Venezuela / Kuba

"Sie werden Dir die Hilfe für Kuba nie vergeben"

Botschaft an den Präsidenten der Bolivarischen Republik Venezuela

Lieber Hugo:

Heute ist es 15 Jahre her, seit wir uns am 14. Dezember 1994 in der Aula Magna der Universität von Havanna begegnet sind. Am Abend zuvor hatte ich Dich an der Gangway des Flugzeuges erwartet, das Dich nach Kuba gebracht hat.

Ich wusste von Deinem bewaffneten Aufstand gegen die Pro-Yankee-Regierung von Venezuela. Als Du im Gefängnis warst, waren Meldungen über Deine Ideen nach Kuba gelangt und Du hast Dich damals, genau wie wir, der Vertiefung des revolutionären Denkens gewidmet, das Dich zum Aufstand am 4. Februar 1992 geführt hat.

In der Aula Magna hast Du die bolivarischen Ideen vertreten, die Du in Dir trugst und die Dich unter den besonderen Umständen Deines Landes und unserer Epoche zum Kampf für die Unabhängigkeit Venezuelas gegen die Tyrannei des Imperiums angeleitet haben. Nach den Bemühungen Bolívars und anderer Größen, die voller Träume gegen das spanische Kolonialjoch gekämpft hatten, war die Unabhängigkeit Venezuelas nur ein lächerliches Trugbild.

> [Aufgabe A]: Skalieren Sie in den Datensatzeinträgen die Zeilen von der Zeile mit „At what coordinates“ bis einschließlich zum Ende der Einträge, indem Sie diese Zeilen samt Anfragen erneut wiedergeben und jede Koordinate in den Antworten mit 1,55 multiplizieren und auf ganze Zahlen runden, wobei Hälften aufgerundet werden. Lassen Sie die Bilder in Ihrer Antwort weg.
Der Textauszug und die Datensatzeinträge stammen aus unterschiedlichen Quellen.

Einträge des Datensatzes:
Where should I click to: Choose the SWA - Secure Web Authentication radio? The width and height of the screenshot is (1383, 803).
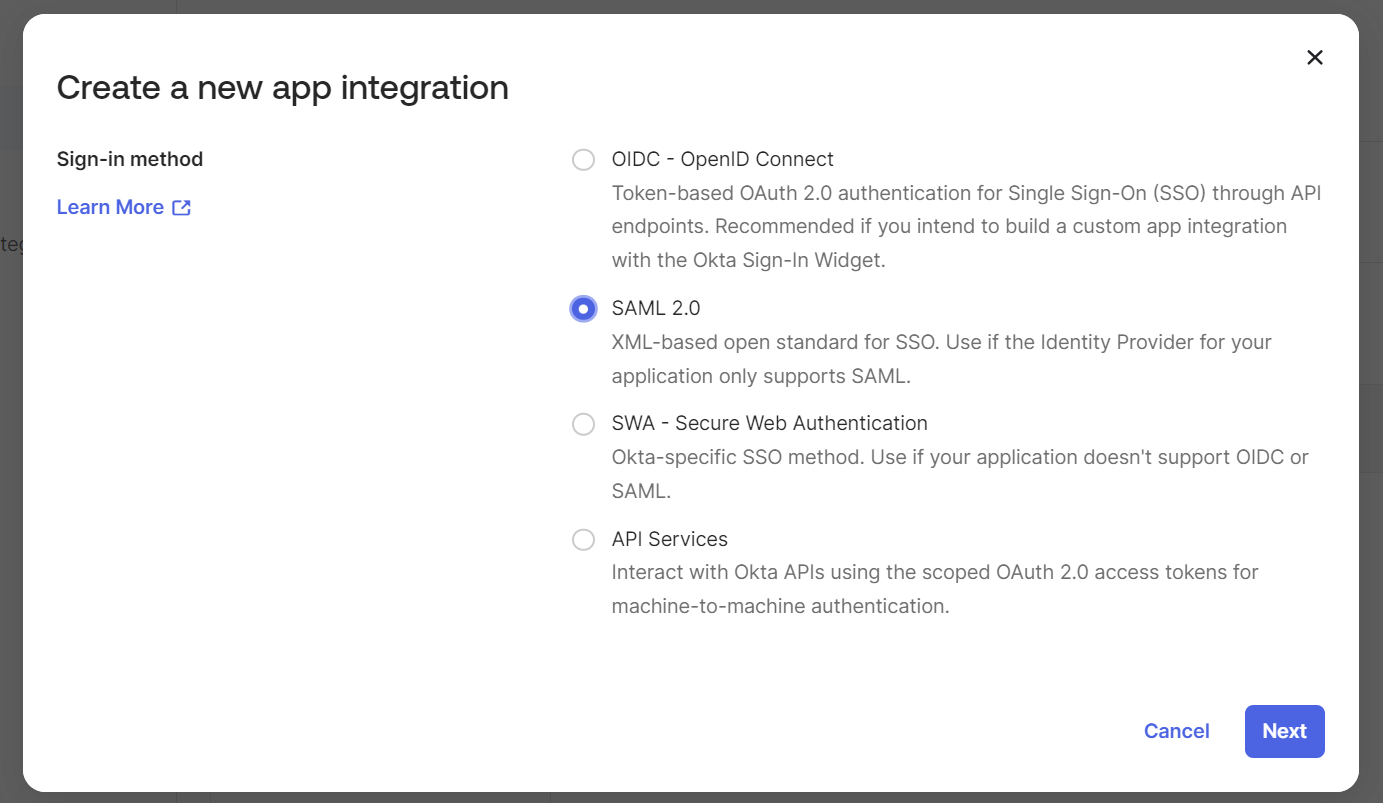(583, 424)
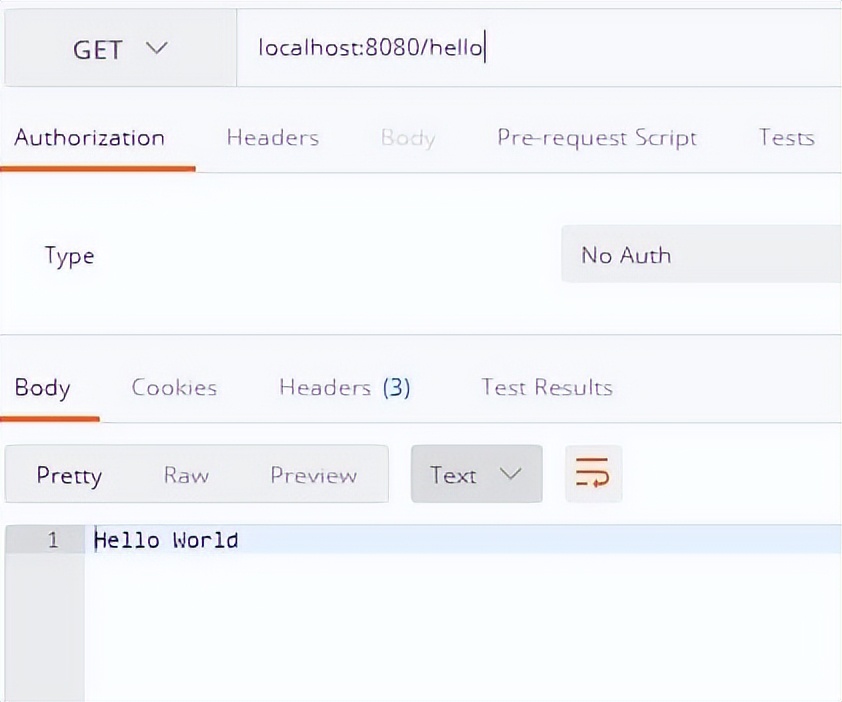Select the response Body tab
This screenshot has width=842, height=702.
pyautogui.click(x=43, y=388)
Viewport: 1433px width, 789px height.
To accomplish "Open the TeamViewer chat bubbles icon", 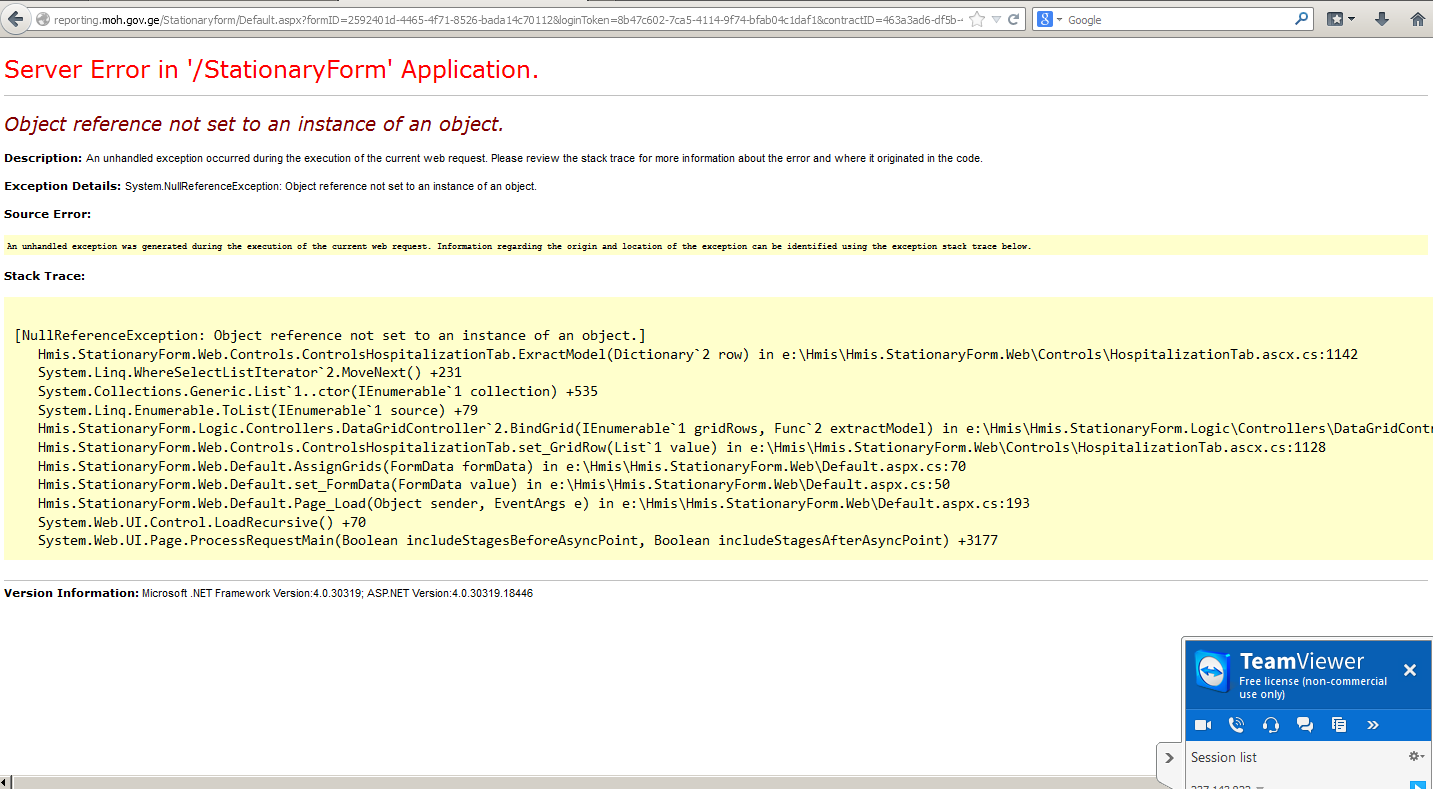I will [1305, 725].
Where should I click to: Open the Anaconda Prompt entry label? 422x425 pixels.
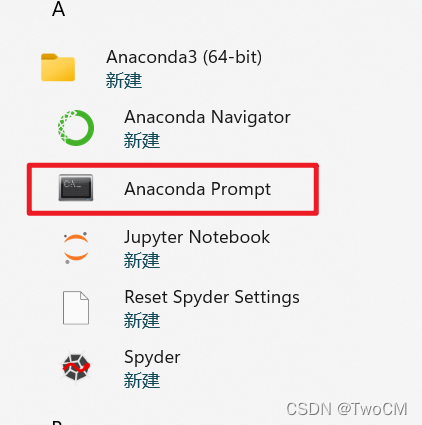[197, 189]
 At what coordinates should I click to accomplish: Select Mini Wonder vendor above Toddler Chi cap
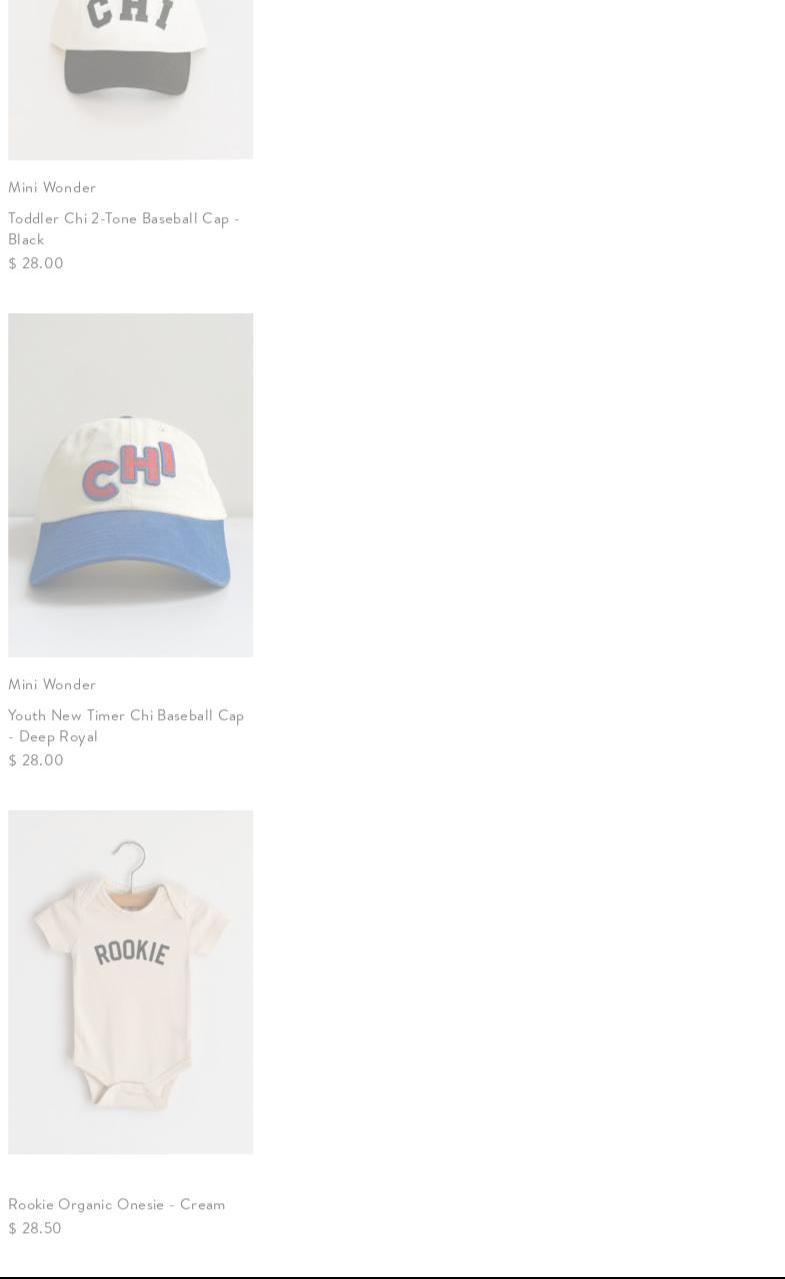pos(52,187)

> [Aufgabe B]: An welchem Datum begegneten sich die beiden laut der Botschaft in der Aula Magna der Universität von Havanna?

> [Lösung A]:
 At what coordinates should I click to accomplish: Select Mini Wonder vendor above Toddler Chi cap
pos(81,290)

> [Lösung B]: Am 14. Dezember 1994.